This report is organized as follows:
In Section 2, we develop and present operating characteristics of wind, landfill gas,
and municipal solid waste energy resources in each of the eGRID subregions of the
United States. We develop hourly operating profiles for a "typical" such resource in
each region, normalized to produce one GWh4 of electricity per year.
In Section 3, we collect and present data on conventional power plants in each
eGRID region based on the EPA's Acid Rain database.5 We characterize the data
and discuss our approach to data filtering and error handling, in preparation for
characterizing the indirect emissions benefits associated with changes in dispatch.
In Section 4, we implement and evaluate a number of approaches to applying the
filtered and cleaned EPA data for the purposes of calculating hourly avoidable
emissions factors. These factors can then be applied to renewable resource
production profiles to calculate annual indirect emissions benefits.

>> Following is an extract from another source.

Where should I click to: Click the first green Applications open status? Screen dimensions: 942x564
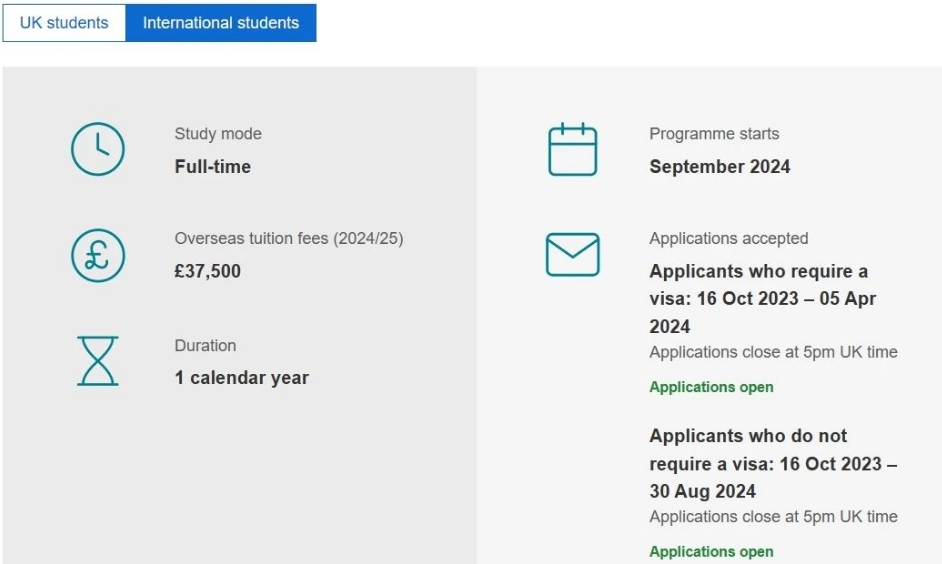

In addition, we
present hourly indirect emissions results for each pollutant, region, and calculation
approach under consideration, and we discuss which approaches make sense for
which kinds of analyses.
In Section 5 we apply the indirect emissions calculation methods to determine
indirect emissions benefits associated with each resource type under consideration
for each region and pollutant.
Finally, in Section 6, we discuss our results and present suggestions for further
research in this area.
Fundamental to the analysis in this report, all of which is based on retrospective data, is
the primary focus on short-term, operational response of the electric system to the
presence of new renewable energy resources. This analysis is thus most appropriate for
analyzing the impact of a relatively small quantity of new resources during the first few
years of operation, during which the displaced resources are likely to be the most flexible,
load-following units on the system. Over the long term, it is likely that the capacity mix of
an electric system will be altered as a result of the addition of new renewable energy
resources. Specifically, new generating capacity investments may be avoided or
deferred, or existing capacity may be retired, until the system returns to equilibrium in
terms of the balance of base load and load-following resources. Ultimately, it may be
expected that the proportion of flexible units will be restored to what it would have been
without the new resource. In this sense, as it matures and is incorporated in larger
quantities, renewable energy technology will ultimately displace more base load capacity
4
A GWh (gigawatt-hour) is one thousand megawatt-hours, approximately the amount of power that could be produced by
one of the largest power plants in the United States in one hour. For perspective, the largest new single wind turbines
are about 3 MW in capacity but produce, on average, about one MWh of electricity per hour. Thus one of the largest
wind turbines would be expected to produce about nine GWh of electricity each year. In general, wind projects have
more than one wind turbine, and can have up to 200 or more.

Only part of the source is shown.